Four adults – an older couple and two of their adult daughters – and the baby had lived at the house.

Neighbor Mark Peterson, 56, had cleaned the family’s pool for years, and had even cleaned the family’s pool that very day. As he was working, a few feet away from him was Zane, dying in the heat. Peterson says he even waved to the baby’s grandfather, who waved back to him, even as his grandson was in the car dying. He says he didn’t see or hear anything unusual, and it never occurred to him to look inside the car.

Peterson tells KPHO-TV (Phoenix) that he’s haunted by the fact that he was literally within feet of a dead or dying baby.
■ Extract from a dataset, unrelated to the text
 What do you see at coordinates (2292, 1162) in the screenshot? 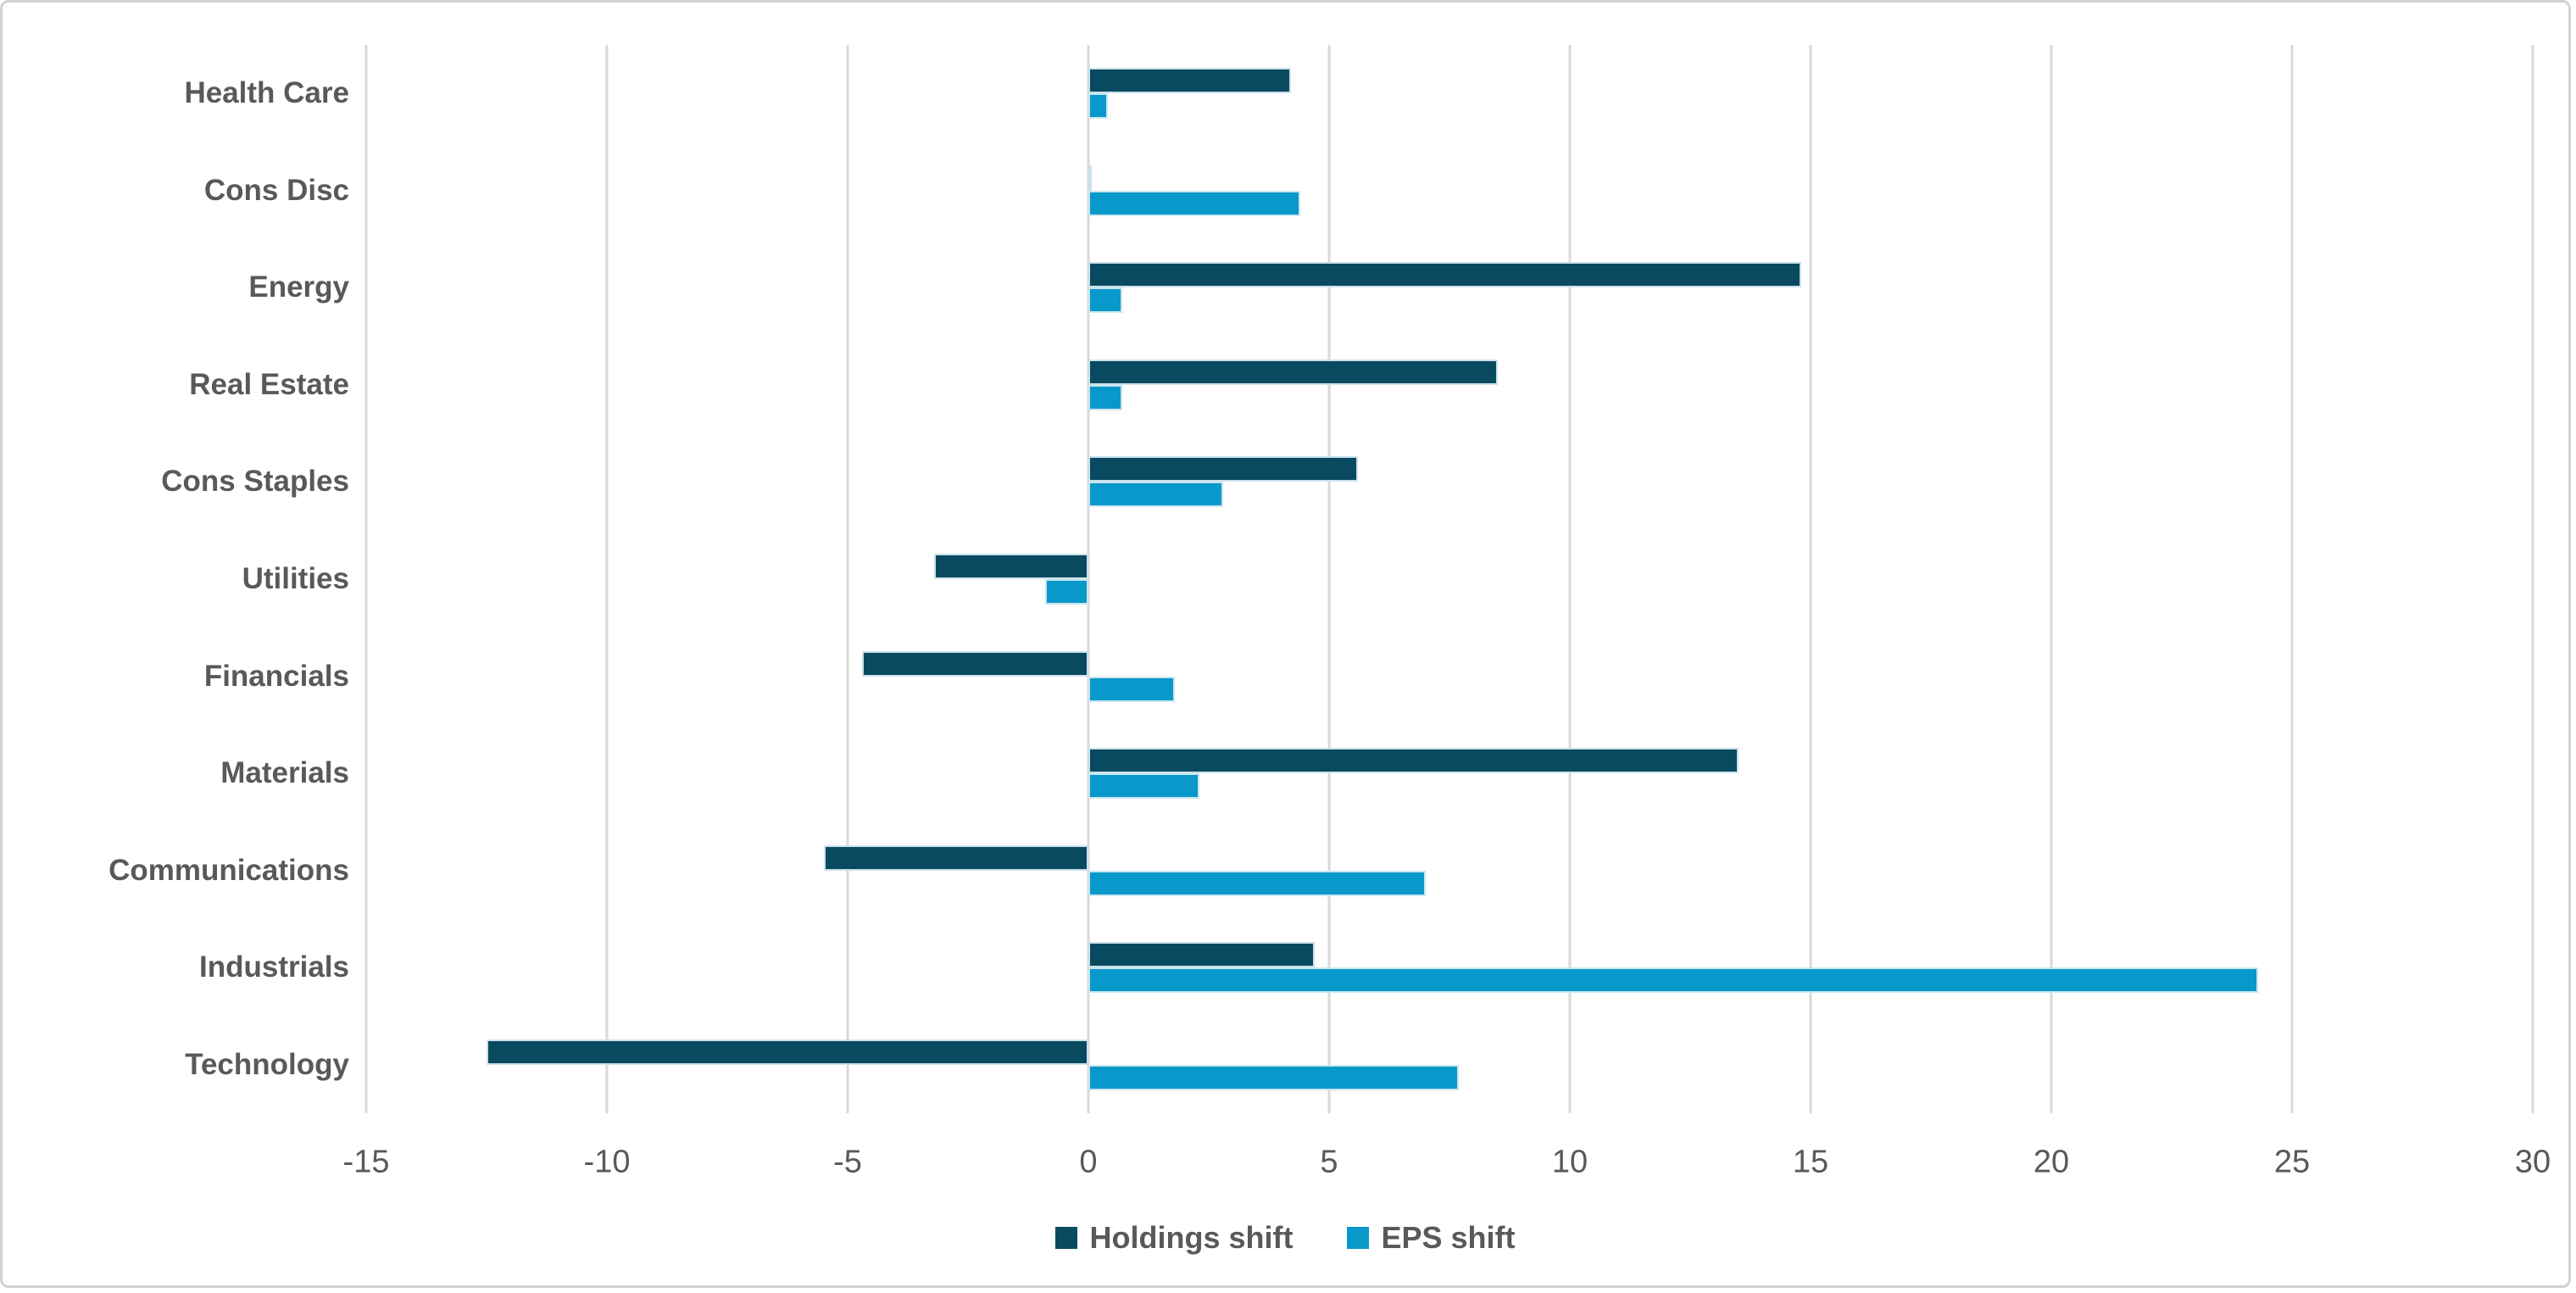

“It is [chilling] if I thought I walked by a car that had a dead baby in it yet.”

Neighbor Shuree Ohlemann, who has a 7-month-old son of her own, Tatum, says it’s too been hot for kids to be outside at all, let alone left to die in the back of a hot car.

“It’s devastating. I can’t imagine what the child must have went through. It’s too hot for [Tatum] just walking with me outside right now.”

Authorities believe the baby’s grandparents brought him home and simply forgot about him. As of this writing, no arrests have been made. However, Phoenix police are promising a “full investigation.”

Between 1998 and 2015, according to the National Highway Traffic Safety Administration, via Safekidz.org, 651 American kids died of vehicular heatstroke. Fifty-four percent were forgotten about by their parents or caregivers, 29% somehow got into hot vehicles themselves, and 17% were left intentionally.